▶ **Prompt**: Using the material below, return exactly the lines between the one holding "The image size is (890, 1372)." and the one holding "Click the search magnifier icon", inclusive, and no others.

+ + + +

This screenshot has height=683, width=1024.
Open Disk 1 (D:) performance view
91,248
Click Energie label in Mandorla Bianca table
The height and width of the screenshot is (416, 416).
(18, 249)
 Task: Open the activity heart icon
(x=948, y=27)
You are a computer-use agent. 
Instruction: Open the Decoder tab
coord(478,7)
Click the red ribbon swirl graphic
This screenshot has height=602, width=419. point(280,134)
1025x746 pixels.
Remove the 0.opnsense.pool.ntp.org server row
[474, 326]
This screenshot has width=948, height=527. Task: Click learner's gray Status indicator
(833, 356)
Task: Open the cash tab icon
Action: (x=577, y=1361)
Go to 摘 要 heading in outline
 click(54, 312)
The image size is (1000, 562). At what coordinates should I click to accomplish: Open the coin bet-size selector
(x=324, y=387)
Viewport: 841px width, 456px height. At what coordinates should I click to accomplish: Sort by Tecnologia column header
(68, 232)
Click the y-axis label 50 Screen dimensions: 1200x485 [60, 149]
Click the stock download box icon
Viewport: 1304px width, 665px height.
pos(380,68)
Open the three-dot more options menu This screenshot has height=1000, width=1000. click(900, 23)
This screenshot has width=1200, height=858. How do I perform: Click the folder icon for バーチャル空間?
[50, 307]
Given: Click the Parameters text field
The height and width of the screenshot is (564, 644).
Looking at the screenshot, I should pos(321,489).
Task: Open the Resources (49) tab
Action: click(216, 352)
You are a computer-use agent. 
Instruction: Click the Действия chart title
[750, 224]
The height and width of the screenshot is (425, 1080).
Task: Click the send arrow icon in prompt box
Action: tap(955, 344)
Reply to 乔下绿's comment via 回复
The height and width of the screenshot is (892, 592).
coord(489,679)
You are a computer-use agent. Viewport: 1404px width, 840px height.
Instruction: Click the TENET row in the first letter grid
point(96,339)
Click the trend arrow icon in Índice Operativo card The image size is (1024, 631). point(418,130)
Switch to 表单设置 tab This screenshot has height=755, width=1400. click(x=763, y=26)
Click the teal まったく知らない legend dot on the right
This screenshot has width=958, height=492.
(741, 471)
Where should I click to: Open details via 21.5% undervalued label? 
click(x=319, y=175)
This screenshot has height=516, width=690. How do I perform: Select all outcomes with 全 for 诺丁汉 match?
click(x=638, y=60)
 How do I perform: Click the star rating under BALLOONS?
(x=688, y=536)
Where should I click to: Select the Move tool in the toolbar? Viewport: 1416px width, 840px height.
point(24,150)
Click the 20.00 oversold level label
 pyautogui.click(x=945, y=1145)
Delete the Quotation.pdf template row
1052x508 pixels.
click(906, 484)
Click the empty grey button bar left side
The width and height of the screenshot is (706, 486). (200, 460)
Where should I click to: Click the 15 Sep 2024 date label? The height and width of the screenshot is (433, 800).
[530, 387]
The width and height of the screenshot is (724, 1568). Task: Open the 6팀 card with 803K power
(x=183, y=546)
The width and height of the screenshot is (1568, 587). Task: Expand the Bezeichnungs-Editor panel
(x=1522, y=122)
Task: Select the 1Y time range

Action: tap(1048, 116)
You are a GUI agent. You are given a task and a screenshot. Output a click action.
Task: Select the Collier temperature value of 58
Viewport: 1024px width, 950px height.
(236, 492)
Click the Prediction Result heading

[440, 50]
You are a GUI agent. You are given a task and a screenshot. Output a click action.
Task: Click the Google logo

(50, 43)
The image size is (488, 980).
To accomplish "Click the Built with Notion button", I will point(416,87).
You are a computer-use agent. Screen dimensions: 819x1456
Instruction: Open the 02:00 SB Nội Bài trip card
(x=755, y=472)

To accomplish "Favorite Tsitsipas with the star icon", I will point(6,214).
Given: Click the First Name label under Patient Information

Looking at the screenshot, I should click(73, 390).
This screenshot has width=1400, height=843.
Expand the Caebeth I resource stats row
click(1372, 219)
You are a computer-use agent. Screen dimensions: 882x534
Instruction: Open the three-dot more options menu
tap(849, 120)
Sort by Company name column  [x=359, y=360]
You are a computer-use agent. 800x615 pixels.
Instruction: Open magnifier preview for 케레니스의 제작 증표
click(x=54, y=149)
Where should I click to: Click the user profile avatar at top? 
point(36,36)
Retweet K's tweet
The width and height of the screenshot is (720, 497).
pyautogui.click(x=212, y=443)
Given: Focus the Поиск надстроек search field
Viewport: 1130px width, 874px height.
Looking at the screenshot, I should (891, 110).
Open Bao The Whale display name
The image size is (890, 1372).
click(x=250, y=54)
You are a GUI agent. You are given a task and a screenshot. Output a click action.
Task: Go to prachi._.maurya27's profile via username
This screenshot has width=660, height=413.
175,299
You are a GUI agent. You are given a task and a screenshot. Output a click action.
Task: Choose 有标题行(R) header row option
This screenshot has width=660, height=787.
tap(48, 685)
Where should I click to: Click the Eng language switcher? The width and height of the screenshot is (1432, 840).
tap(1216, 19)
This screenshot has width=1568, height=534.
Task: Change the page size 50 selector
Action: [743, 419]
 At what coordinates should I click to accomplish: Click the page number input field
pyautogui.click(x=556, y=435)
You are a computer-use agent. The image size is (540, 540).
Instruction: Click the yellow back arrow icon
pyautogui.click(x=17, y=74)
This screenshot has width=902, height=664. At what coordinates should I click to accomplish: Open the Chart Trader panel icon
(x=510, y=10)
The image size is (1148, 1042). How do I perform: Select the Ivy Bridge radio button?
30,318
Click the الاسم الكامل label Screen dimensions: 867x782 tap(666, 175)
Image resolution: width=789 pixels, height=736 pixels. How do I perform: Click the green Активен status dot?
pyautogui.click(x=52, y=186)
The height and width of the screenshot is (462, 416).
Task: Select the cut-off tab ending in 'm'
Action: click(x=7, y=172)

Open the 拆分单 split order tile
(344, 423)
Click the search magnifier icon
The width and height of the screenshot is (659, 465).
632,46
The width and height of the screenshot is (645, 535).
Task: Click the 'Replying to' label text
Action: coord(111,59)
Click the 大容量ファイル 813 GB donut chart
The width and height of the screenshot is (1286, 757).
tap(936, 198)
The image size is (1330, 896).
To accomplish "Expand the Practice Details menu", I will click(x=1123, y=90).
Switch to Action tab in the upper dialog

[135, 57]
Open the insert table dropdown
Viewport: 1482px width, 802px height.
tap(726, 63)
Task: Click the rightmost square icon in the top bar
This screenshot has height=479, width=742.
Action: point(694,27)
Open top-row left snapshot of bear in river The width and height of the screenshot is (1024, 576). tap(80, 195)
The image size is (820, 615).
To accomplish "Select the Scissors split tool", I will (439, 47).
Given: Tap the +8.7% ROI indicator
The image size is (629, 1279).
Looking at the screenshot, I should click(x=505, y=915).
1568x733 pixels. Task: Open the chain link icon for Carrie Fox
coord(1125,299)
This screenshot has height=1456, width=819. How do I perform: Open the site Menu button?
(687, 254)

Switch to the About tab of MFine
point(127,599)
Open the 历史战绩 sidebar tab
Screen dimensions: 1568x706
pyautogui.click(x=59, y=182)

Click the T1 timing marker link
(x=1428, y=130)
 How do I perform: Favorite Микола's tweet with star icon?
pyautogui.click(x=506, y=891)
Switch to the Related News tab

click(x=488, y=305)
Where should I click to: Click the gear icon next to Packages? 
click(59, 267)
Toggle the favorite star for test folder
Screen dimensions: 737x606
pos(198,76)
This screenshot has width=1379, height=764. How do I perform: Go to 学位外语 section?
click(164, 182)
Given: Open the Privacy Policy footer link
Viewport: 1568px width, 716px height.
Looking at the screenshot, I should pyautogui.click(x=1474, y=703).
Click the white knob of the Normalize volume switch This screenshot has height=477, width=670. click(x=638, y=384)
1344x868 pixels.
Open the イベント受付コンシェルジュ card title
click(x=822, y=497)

+ + + +

▶ **Response below**:
The image size is (890, 1372).
click(x=250, y=54)
You are a GUI agent. You are given a task and a screenshot. Output a click action.
Task: Go to prachi._.maurya27's profile via username
This screenshot has width=660, height=413.
175,299
You are a GUI agent. You are given a task and a screenshot. Output a click action.
Task: Choose 有标题行(R) header row option
This screenshot has width=660, height=787.
tap(48, 685)
Where should I click to: Click the Eng language switcher? The width and height of the screenshot is (1432, 840).
tap(1216, 19)
This screenshot has width=1568, height=534.
Task: Change the page size 50 selector
Action: [743, 419]
 At what coordinates should I click to accomplish: Click the page number input field
pyautogui.click(x=556, y=435)
You are a computer-use agent. The image size is (540, 540).
Instruction: Click the yellow back arrow icon
pyautogui.click(x=17, y=74)
This screenshot has width=902, height=664. At what coordinates should I click to accomplish: Open the Chart Trader panel icon
(x=510, y=10)
The image size is (1148, 1042). How do I perform: Select the Ivy Bridge radio button?
30,318
Click the الاسم الكامل label Screen dimensions: 867x782 tap(666, 175)
Image resolution: width=789 pixels, height=736 pixels. How do I perform: Click the green Активен status dot?
pyautogui.click(x=52, y=186)
The height and width of the screenshot is (462, 416).
Task: Select the cut-off tab ending in 'm'
Action: click(x=7, y=172)

Open the 拆分单 split order tile
(344, 423)
Click the search magnifier icon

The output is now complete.